I guess what I'm looking more for is experience in ride quality. 19's are that much more obvious in terms of feeling bumps in the road?

Thanks for any input you can give me.

Simpson


----------



## purplehead (Dec 21, 2003)

I'll throw in my 2 cents. My 528 is running 18s with H&R sport spring, Bilstein Sport shocks, and my friend's 330ci is running 19s with sport suspension. My ride is noticeably harsher than the 330ci even though I'm running 18s. So I would think that 18s and 19s don't differ too much in terms of ride quality. But, my friend told me he feels the car being much slower with 19s, I agree. With his 17s the car pulls a lot harder. 

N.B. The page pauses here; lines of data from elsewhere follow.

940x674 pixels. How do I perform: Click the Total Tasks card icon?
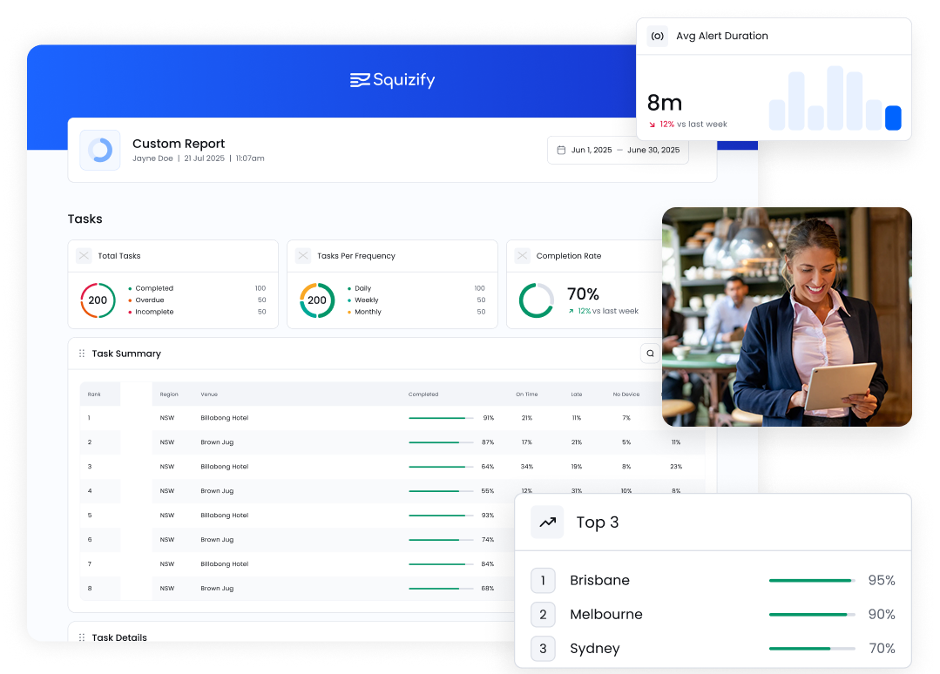84,256
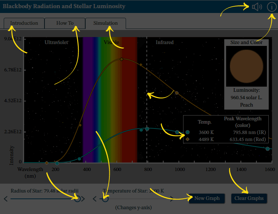Click the brown diamond at the curve peak
This screenshot has width=278, height=214.
[x=122, y=59]
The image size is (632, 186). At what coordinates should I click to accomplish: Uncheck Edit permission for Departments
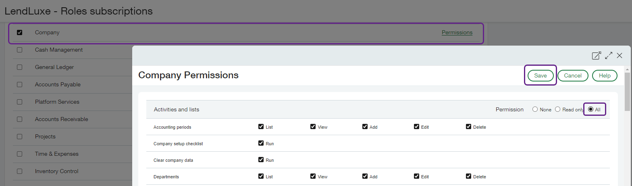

Since you have factory sport suspension, ride quality shouldn't be too bad with 19s, and 19s look much better than 18s on 5 series


----------



## Highend (Feb 28, 2004)

there is a visable diference from 18"s to 19"s. All car guys will know this, but if you arnt into looks then i guess 18"s are the way to go......


----------



## PropellerHead (Jan 3, 2002)

samps said:


> I guess what I'm looking more for is experience in ride quality. 19's are that much more obvious in terms of feeling bumps in the road?
> 
> Thanks for any input you can give me.
> 
> Simpson


My car came with 17" Style 32's (I think) and then I put 19" Hartge's on it. I went BACK to the OE's for about 6 months after I bent a 19 on the interstate. I am NOW using 18" BBS RKII's. The 18" are the best wheels I have ever had. They are a little lighter than my 17" OE wheels and a LOT lighter than the 19's. They provide plenty of room for the StopTechs and they're strong. No bends in over a year and one 5,500 mile road trip.


----------



## jvr826 (Apr 22, 2002)

Tire choice also plays an important role in ride quality. Low profile tires have stiffer side-walls, but different brands and models within brands can differ also. Obviously a 19" setup will have a shorter sidewall and be stiffer.

When I ran 17" Bridgestone S-02's on my former 528i, I was checking pressure one morning while on a road trip and discovered a rear tire had lost 20# of air over night. Looking at the tire you usually can not tell, but driving it I can usually tell if one is a couple pounds low. 

Incidentally, the stock Continentals in the same size had quite the soft sidewall. There was no comparison in ride quality between those and the S-02's, but handling was much improved with the S-02's.


----------



## samps (May 17, 2004)

Thanks for the inputs guys. Yeah, I'm really torn between getting 18's or 19's. Not only that, but I'm still not sure on which rims I want. I was originally going to go for mesh wheels, but I can pick up some used 19" Breyton Visions for super super cheap (~$300 CDN / wheel).

I love chrome, but now I'm thinking it may look funny on ti silver. But then again, silver paint wheels may look funny on ti silver because the color is so close.

 

I hate having to choose. If money weren't a problem, I already would have chosen. There are some brands I can't even consider cause of the $$$ (Maya, Maido, Lowenhart, etc.)


----------



## jvr826 (Apr 22, 2002)

samps said:


> Thanks for the inputs guys. Yeah, I'm really torn between getting 18's or 19's. Not only that, but I'm still not sure on which rims I want. I was originally going to go for mesh wheels, but I can pick up some used 19" Breyton Visions for super super cheap (~$300 CDN / wheel).
> 
> I love chrome, but now I'm thinking it may look funny on ti silver. But then again, silver paint wheels may look funny on ti silver because the color is so close.
> 
> ...


Mesh = Cleaning Nightmare.

I went with 5 big spokes, cleaning takes me minutes per wheel. I can even reach in and clean the back side and rim. I love the basketweave pattern on the stock sport pkg wheels, but life is too short to spend 25% of it cleaning your wheels every 2-3 days.


----------



## ELOVE525 (Jun 18, 2003)

If you like the Breyton Visions, you should take a look at the Breyton Magic Racing. Those offer you both silver with a chrome like. It would look great in 19.


----------